他将脑袋埋在楼云生的秀发间,深深吸了口气,脸上露出满足的笑容:
“我一直在这里等你找到我。而你,找到了。”
楼云生一愣,继而挣扎着想要推开他,头顶却传来一阵如雷鼾声。
抬头一看,这个麻烦的家伙竟然就这么抱着他睡着了,脸上还带着酒渍。
皓洁月色,他的面容安宁,额心的遗情花泛着淡淡的绛紫色。
一切宁和而又美好。
楼云生痴痴地望着他,仿佛受到了诱惑,忍不住凑前去,伸出舌头舔了舔他的嘴唇。
嗯,这酒的味道还不错。
楼云生点头。
一抬眸,却发现一张放大了的笑脸。
原来他刚才并没有睡死过去。
楼云生的老脸顿时就红了。
天哪,刚刚自己竟然去舔了他的嘴唇,自己竟然……
楼云生一时心跳加速,直起身子站起来,紧张地大声解释:“我,我只是试试酒好不好喝。”
他唇角浮起一个完美的弧线,看得楼云生口干舌燥,脸红得更厉害了,于是更加慌张了。
一个不留神,楼云生竟然一脚踩空,眼看就要从屋檐掉下去。
殷夜行顿时神色大变,伸手想要抓住楼云生。
但另外一只手的速度更快。
从楼云生身后陡然出现一只苍白修长的手,削瘦,但力气却大得惊人。
楼云生的第一反应是变掌为刀,向后砍去。
谁知来人似乎早就预料到了楼云生的动作,提前握住楼云生的手,阻止了楼云生的举动,同时传来他轻轻的笑声。
鼻尖闻到熟悉的青草香味,淡雅,犹如身后这个人。
楼云生的警惕心顿时放松下来,顺从地靠在他的胸上,感觉到前所未有的安全感。
他足尖一点,抱着楼云生,宛如一抹青烟,轻盈地落在屋檐的另一边。
楼云生一阵脸红心跳,直到他放下来才记得要呼吸,猛吸一口气,结果吸得太急反而呛到喉咙,忍不住一阵咳嗽。

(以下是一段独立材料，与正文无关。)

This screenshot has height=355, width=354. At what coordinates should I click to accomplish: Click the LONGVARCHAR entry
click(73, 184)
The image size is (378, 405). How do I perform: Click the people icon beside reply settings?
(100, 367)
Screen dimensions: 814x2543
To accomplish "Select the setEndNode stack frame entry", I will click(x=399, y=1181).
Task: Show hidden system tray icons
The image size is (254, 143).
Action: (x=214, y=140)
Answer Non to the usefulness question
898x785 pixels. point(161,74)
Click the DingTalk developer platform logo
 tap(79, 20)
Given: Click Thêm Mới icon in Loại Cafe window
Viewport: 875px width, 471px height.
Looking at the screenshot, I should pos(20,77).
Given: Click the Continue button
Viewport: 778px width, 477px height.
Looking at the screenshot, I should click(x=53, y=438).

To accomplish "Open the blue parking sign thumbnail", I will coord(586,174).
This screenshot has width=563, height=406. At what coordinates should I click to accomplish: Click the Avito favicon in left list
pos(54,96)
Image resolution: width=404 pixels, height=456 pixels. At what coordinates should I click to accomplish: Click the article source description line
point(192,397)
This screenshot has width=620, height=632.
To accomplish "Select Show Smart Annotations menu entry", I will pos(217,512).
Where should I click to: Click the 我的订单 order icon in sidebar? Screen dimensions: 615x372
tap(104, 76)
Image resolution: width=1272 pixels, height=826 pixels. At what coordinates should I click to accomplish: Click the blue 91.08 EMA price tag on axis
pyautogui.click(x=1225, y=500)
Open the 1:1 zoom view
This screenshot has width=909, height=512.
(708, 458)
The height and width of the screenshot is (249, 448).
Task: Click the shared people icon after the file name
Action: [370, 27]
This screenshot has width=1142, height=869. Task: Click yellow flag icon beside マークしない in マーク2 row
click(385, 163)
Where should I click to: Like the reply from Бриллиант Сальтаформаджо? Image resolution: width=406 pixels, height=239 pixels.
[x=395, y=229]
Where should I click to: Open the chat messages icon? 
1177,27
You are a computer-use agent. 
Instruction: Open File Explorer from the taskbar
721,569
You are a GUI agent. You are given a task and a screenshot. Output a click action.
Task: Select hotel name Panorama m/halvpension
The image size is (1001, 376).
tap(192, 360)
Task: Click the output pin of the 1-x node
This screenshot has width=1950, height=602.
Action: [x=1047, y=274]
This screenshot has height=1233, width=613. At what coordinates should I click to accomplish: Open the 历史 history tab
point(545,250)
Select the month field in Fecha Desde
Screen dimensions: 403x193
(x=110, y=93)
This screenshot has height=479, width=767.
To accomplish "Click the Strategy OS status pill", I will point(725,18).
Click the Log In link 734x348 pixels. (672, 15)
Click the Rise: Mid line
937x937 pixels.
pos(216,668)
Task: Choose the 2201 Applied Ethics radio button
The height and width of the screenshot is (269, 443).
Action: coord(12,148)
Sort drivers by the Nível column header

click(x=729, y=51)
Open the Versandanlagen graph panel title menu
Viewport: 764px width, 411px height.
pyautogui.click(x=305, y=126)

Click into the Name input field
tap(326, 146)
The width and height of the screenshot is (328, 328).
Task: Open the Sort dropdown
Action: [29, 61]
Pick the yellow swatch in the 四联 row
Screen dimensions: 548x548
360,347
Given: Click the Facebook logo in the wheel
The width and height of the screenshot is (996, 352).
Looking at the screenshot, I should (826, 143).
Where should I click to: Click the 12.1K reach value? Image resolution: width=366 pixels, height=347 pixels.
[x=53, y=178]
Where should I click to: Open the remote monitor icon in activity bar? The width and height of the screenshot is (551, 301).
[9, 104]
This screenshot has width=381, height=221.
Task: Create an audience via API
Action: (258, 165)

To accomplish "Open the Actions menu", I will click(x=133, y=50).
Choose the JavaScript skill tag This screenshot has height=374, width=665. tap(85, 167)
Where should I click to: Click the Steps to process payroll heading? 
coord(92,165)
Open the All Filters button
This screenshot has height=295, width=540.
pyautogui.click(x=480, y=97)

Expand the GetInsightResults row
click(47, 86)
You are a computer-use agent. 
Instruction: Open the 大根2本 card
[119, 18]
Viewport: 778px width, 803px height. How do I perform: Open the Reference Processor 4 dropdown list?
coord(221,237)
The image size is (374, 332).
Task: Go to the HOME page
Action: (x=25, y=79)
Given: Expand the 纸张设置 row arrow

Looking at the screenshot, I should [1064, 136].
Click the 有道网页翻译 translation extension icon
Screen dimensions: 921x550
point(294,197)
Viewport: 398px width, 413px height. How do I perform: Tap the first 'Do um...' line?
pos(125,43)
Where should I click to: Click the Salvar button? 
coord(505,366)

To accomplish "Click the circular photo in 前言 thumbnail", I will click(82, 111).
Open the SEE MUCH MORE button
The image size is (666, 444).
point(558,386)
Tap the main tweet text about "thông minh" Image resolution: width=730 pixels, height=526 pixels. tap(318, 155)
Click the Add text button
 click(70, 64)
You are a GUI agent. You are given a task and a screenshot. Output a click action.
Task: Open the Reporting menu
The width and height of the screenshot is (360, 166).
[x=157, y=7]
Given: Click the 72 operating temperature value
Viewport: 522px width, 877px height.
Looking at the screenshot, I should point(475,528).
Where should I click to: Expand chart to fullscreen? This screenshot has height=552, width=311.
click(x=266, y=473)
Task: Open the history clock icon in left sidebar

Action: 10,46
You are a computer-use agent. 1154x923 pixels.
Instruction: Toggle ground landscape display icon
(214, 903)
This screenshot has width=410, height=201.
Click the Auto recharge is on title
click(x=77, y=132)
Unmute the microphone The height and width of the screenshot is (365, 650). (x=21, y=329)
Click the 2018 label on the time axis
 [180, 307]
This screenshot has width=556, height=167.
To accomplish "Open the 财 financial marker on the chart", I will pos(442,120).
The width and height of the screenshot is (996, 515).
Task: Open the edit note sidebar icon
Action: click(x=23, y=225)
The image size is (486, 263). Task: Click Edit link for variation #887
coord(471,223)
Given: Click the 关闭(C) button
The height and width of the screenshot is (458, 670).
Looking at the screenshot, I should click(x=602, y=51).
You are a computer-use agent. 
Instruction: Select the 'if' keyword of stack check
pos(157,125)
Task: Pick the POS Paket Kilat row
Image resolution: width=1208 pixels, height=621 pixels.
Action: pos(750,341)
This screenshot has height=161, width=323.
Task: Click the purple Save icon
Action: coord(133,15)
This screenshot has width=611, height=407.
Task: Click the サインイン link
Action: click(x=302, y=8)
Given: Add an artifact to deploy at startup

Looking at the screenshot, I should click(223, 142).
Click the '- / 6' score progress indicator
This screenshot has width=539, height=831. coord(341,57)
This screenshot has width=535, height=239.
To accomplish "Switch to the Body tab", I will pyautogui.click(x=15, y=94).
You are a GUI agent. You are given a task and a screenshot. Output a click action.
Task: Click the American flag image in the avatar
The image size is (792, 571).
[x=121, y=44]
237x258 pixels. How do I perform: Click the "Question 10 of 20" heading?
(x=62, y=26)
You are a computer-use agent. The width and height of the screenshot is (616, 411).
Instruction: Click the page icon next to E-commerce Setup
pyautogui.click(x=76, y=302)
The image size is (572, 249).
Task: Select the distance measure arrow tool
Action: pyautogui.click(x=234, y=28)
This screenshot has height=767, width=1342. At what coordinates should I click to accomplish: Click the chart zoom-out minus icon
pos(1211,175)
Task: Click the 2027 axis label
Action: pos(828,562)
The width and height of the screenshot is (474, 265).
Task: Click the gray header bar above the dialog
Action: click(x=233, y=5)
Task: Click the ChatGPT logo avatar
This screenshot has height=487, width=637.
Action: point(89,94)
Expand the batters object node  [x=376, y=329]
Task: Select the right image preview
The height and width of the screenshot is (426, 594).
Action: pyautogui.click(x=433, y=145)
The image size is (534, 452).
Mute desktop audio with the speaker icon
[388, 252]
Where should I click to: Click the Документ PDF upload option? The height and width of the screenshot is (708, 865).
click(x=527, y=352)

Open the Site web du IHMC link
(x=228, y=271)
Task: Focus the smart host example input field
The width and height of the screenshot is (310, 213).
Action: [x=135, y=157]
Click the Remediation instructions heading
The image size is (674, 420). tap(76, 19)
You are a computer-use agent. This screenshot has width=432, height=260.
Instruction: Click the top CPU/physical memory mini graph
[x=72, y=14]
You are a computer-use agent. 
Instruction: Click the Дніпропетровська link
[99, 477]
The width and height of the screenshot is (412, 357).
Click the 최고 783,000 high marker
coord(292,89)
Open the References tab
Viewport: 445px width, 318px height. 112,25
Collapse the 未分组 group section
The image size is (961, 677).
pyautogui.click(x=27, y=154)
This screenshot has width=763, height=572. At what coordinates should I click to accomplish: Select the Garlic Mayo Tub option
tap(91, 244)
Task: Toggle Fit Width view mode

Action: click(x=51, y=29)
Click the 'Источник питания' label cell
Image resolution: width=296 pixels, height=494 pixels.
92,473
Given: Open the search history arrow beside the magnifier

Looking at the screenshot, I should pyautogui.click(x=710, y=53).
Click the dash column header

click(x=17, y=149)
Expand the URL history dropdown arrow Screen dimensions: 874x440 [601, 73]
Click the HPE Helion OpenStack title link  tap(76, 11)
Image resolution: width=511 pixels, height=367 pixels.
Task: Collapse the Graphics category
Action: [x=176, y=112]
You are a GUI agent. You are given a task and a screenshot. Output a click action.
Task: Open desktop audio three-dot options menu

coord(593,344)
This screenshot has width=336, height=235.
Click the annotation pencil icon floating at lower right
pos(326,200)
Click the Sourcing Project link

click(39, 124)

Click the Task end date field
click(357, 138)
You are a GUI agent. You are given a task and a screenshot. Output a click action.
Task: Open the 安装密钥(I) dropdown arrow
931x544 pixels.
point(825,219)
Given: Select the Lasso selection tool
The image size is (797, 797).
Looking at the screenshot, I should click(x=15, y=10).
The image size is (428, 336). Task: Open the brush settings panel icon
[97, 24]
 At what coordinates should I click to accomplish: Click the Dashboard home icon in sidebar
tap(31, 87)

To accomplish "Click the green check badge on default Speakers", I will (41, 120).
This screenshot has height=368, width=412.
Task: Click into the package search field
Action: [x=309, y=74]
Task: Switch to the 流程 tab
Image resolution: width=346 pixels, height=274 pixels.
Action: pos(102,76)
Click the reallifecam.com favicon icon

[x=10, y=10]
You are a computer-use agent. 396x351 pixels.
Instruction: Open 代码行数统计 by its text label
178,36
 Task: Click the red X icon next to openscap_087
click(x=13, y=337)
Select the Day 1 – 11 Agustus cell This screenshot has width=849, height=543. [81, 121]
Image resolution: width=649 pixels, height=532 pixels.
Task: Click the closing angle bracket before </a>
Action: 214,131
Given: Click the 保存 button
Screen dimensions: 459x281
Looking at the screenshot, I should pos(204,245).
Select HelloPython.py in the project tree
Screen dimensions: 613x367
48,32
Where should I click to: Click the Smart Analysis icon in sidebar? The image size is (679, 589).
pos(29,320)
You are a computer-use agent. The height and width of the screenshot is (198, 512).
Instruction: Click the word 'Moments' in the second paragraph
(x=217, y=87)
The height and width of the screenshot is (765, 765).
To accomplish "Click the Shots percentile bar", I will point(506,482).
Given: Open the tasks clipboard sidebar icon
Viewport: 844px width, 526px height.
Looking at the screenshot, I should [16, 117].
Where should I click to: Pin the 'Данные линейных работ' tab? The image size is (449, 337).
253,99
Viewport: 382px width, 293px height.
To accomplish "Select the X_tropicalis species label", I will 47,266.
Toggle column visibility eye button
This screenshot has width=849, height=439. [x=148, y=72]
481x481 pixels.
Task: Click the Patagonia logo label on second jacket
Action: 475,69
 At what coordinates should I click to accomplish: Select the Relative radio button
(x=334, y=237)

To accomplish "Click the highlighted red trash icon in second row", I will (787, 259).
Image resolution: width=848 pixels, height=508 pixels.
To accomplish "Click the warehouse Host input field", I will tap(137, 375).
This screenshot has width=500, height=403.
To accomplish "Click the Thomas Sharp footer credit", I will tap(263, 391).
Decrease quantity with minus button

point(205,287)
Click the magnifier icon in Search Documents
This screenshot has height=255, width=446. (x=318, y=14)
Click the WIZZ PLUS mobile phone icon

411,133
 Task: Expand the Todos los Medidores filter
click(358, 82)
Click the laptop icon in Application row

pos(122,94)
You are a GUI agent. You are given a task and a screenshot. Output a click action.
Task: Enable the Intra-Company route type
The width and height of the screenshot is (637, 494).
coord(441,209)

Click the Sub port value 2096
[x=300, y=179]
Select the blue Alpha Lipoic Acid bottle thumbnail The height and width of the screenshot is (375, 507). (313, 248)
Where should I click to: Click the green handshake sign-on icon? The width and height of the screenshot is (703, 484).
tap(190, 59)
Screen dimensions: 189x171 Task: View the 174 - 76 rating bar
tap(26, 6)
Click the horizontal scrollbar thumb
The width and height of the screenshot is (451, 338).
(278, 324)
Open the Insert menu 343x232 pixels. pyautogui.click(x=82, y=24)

他蹙眉,上前由上而下抚摸楼云生的后背,帮楼云生顺气。
“有时候我真想掐死你。”他没好气地拍着楼云生的后背。
“你敢!”楼云生顿时直起身子怒道。
“我怎么不敢了。”他重重地一掌拍在楼云生后背,痛得楼云生一声惨呼。
“那我就去找海棠告状。”楼云生怒道。
他一愣,接着竟然捂着肚子放声大笑。
楼云生生气的脸几下扭曲,最后自己也忍不住,竟然也跟着笑了出来。
“你来这里做什么?”楼云生问。
楼倾云似笑非笑地看着楼云生,楼云生一拍脑袋:“忘了你也住这里了。”
“我在阁里为你卖命,你倒好,连我住哪里都一并忘了。”楼倾云邪魅的眼睛扫了楼云生一眼。
楼云生想了想,然后说:“那不如我们把一泉阁给卖了吧。”
一阵冷风吹过,楼倾云一手捂头,一副全身无力的样子:“我的阁主大人,我的少主大人,我迟早要给你气得内伤。”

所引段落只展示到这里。